In quell’ottobre del 1961, tuttavia, eravamo ancora ingenui, idealisti, innamorati di un’idea di domani che oggi desta quasi tenerezza. Anche per questo accogliemmo quelle due ragazzone tedesche con particolare affetto, adottandole ad elevandole a simboli di una prima forma di emancipazione femminile. Il femminismo, almeno per come lo intendiamo oggi, era ancora di là da venire, gli anni Settanta pure, ma non c’è dubbio che il ‘Da-da-um-pa” abbia inferto una notevole spallata al conformismo piccolo-borghese, a un certo fascismo insito nel carattere nazionale, alle scemenze dei benpensanti e alle caratteristiche più deteriori di un Paese tendenzialmente codino ma in quegli anni capace di compiere uno slancio senza precedenti.
Alice ed Ellen Kessler incarnano, dunque, la realizzazione del boom, l’abbattimento di mille barriere, l’innovazione del piccolo schermo, la novità che travolge il tradizionalismo, la fine dei patimenti della guerra e della ricostruzione e l’inizio di una nuova era. Furono, quindi, al pari di Modugno che solleva le braccia al cielo e grida “Volare!” (Sanremo 1958) l’immagine iconica dinuna rivolta che teneva insieme chiunque, apocalittici e integrati, senza la connotazione ideologica che la ribellione avrebbe assunto di lì a poco.
Hanno scelto di andarsene insieme, all’età di ottantanove anni, non sopportando l’idea di poter sopravvivere l’una all’altra. Insieme sono nate, insieme hanno vissuto, praticamente in simbiosi, e insieme, tramite il suicidio assistito, consentito in Germania, hanno scelto di dirci addio. Con garbo, con eleganza, senza alcun proclama, come del resto avevano sempre vissuto e si erano presentate sul palcoscenico, probabilmente ignare che il loro show avrebbe sconvolto definitivamente il nostro modo di essere.

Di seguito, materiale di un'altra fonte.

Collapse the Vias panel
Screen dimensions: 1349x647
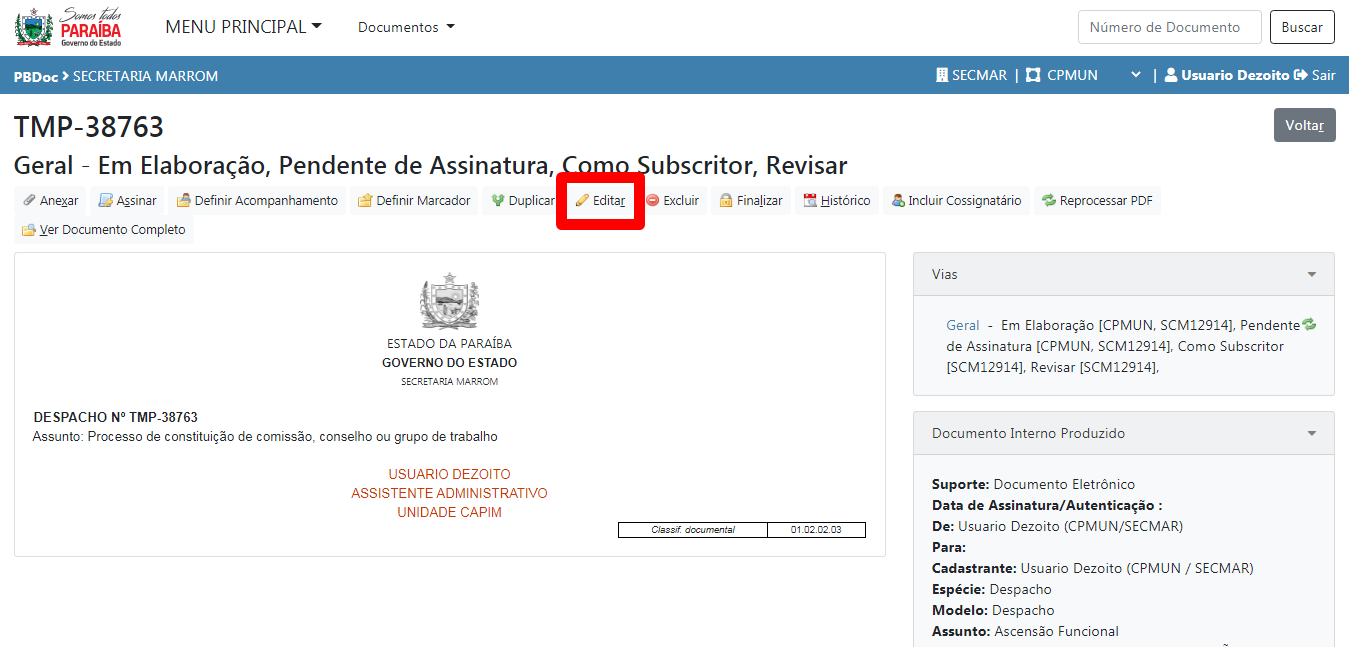coord(1311,274)
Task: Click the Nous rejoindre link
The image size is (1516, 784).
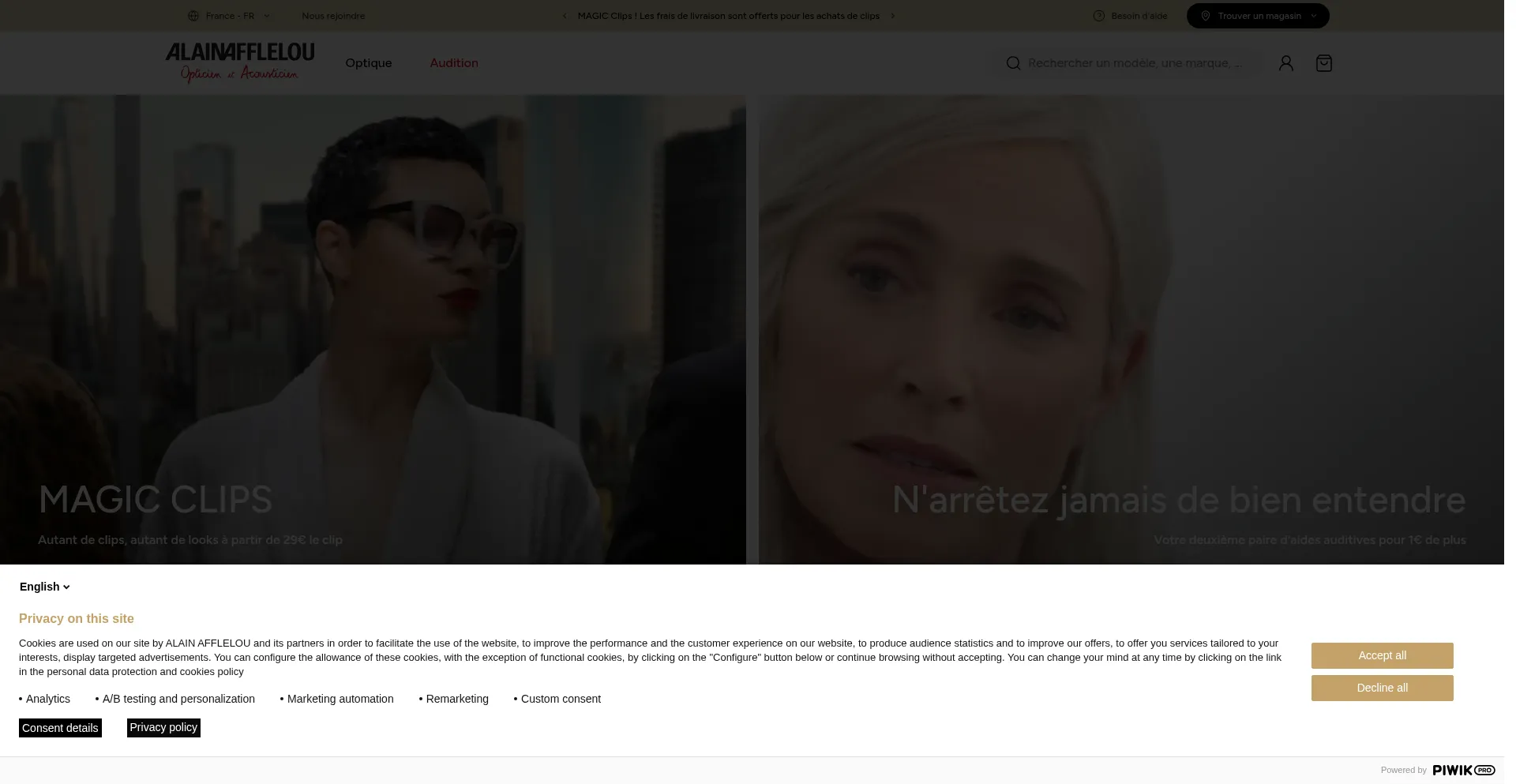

Le Kessler, il maestro Manzi, il Telegiornale diretto da Enzo Biagi, altra rivoluzione targata Bernabei che, per quanto breve, avrebbe cambiato per sempre la natura del servizio pubblico, la nascita del rotocalco con “RT-Rotocalco Televisivo” (un’altra invenzione di Biagi), Gianni Bisiach che si reca a Corleone a parlare di mafia, quando il mantra del governo era che la mafia non esistesse e parlarne fosse un modo per offendere e denigrare la Sicilia, e ancora Zavoli, i grandi sceneggiati, i reportage in giro per il pianeta, le telecronache di Niccolò Carosio e tanti altri tasselli che andavano a comporre il mosaico di un’Italia che, per quanto fosse assai poco autonoma, aveva comunque trovato la propria strada per vivere in democrazia.
21 ottobre 1961: tutto è iniziato allora. Se oggi piangiamo le Kessler, è perché ci guardiamo allo specchio e ci rendiamo conto di come eravamo e di come siamo diventati.